**Action item:**
What you should repeat is the run of lines from the top of the listing below through the line with "You are a computer-use agent.", exactly, with no pictures.

* * * * * * * * *

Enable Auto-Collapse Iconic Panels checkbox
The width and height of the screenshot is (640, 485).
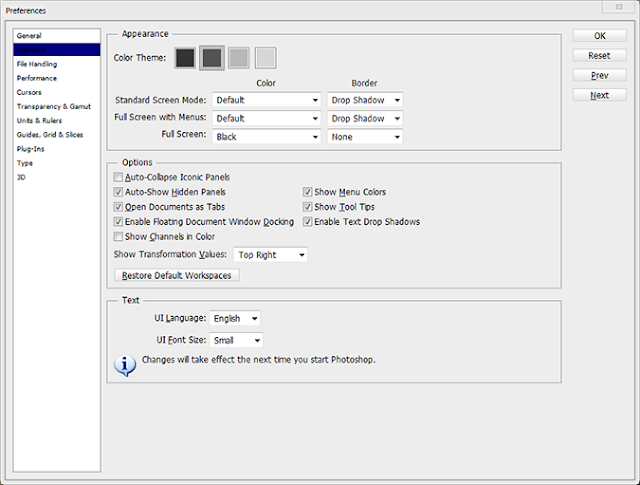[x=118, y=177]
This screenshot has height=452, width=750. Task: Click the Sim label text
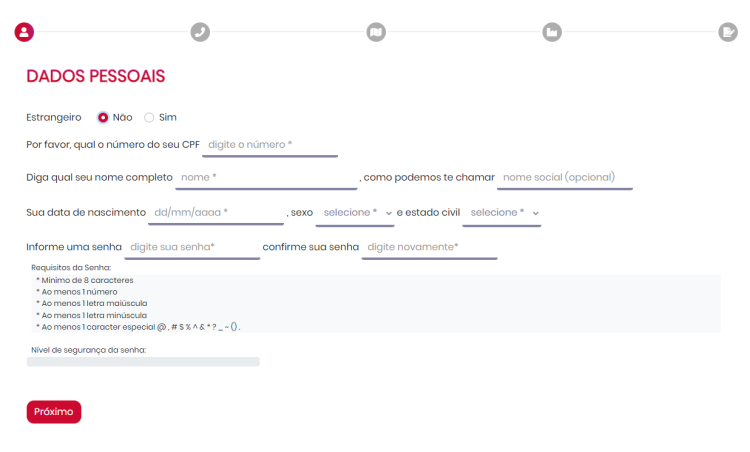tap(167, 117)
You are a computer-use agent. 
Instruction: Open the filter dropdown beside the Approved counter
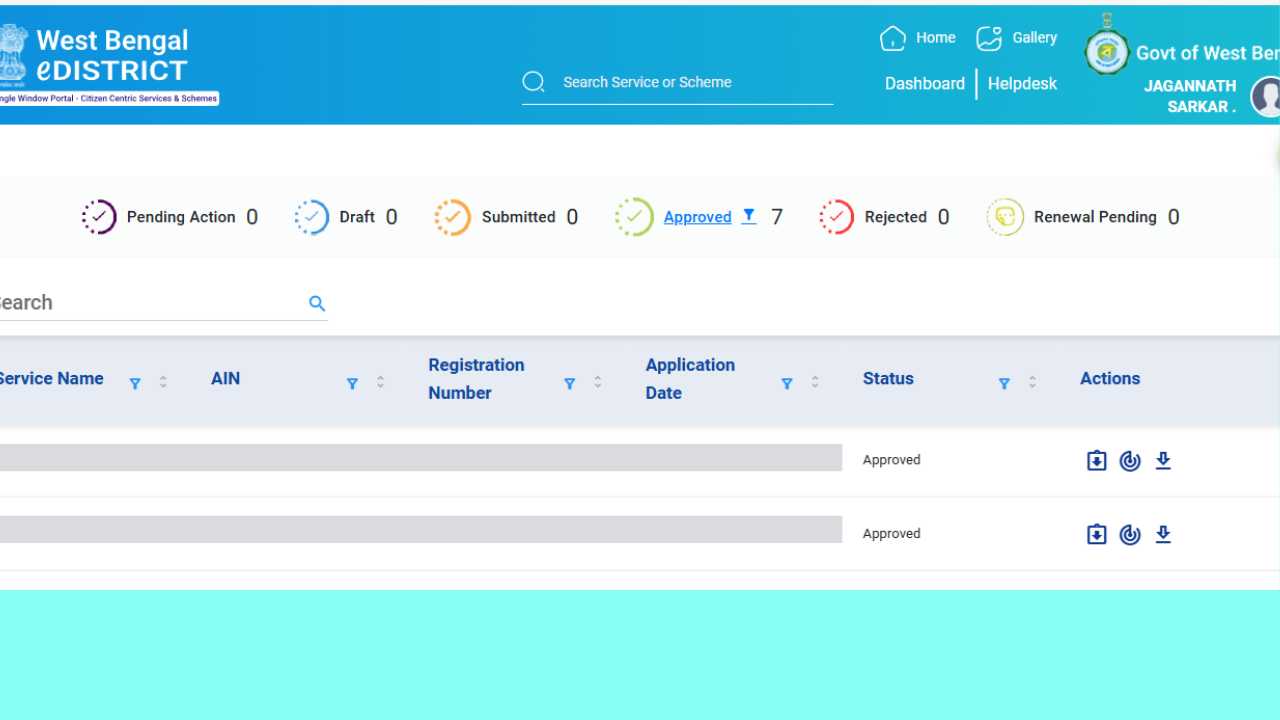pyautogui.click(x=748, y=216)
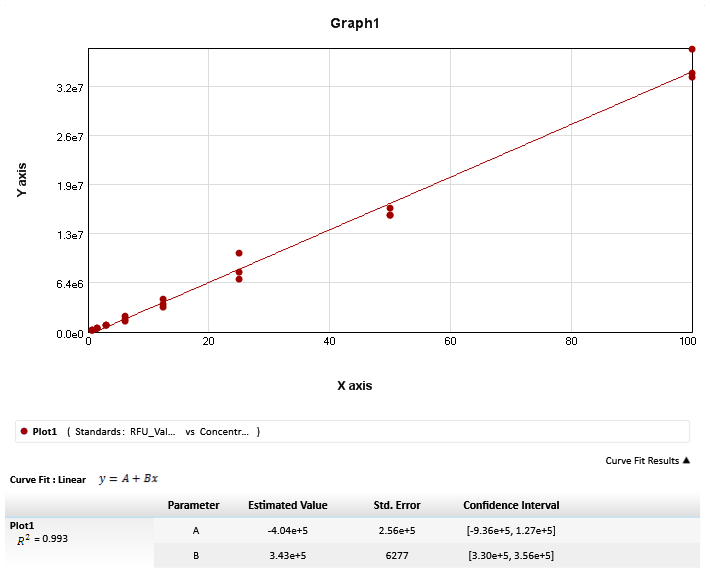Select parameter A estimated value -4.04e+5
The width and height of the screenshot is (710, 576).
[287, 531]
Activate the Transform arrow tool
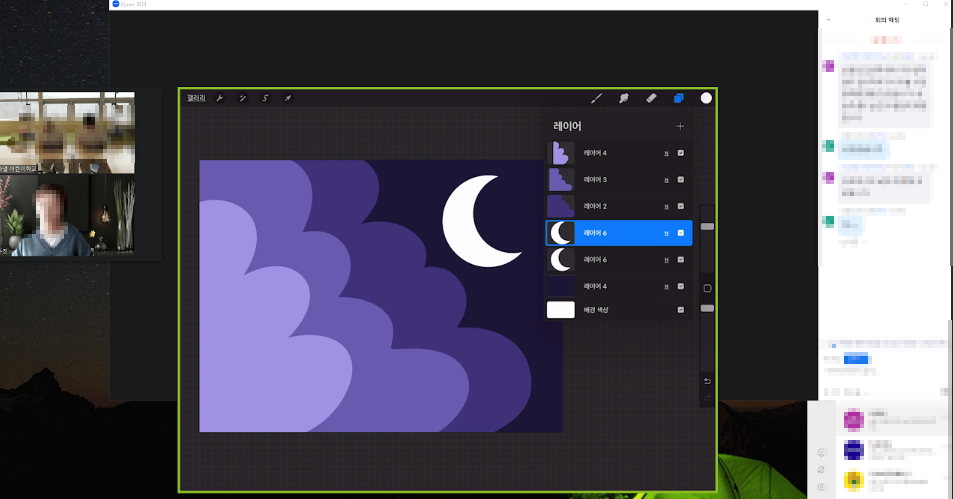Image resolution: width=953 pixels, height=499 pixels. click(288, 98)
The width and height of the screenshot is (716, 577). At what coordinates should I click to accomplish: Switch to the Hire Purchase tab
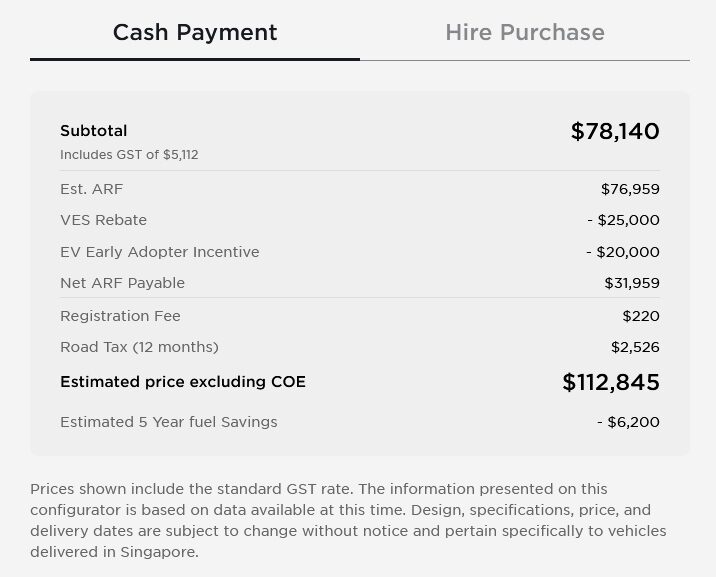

* * * * * * * * *

**Worked solution:**
Enable Auto-Collapse Iconic Panels checkbox
The width and height of the screenshot is (640, 485).
[x=118, y=177]
This screenshot has height=452, width=750. Task: Click the Sim label text
tap(167, 117)
You are a computer-use agent. 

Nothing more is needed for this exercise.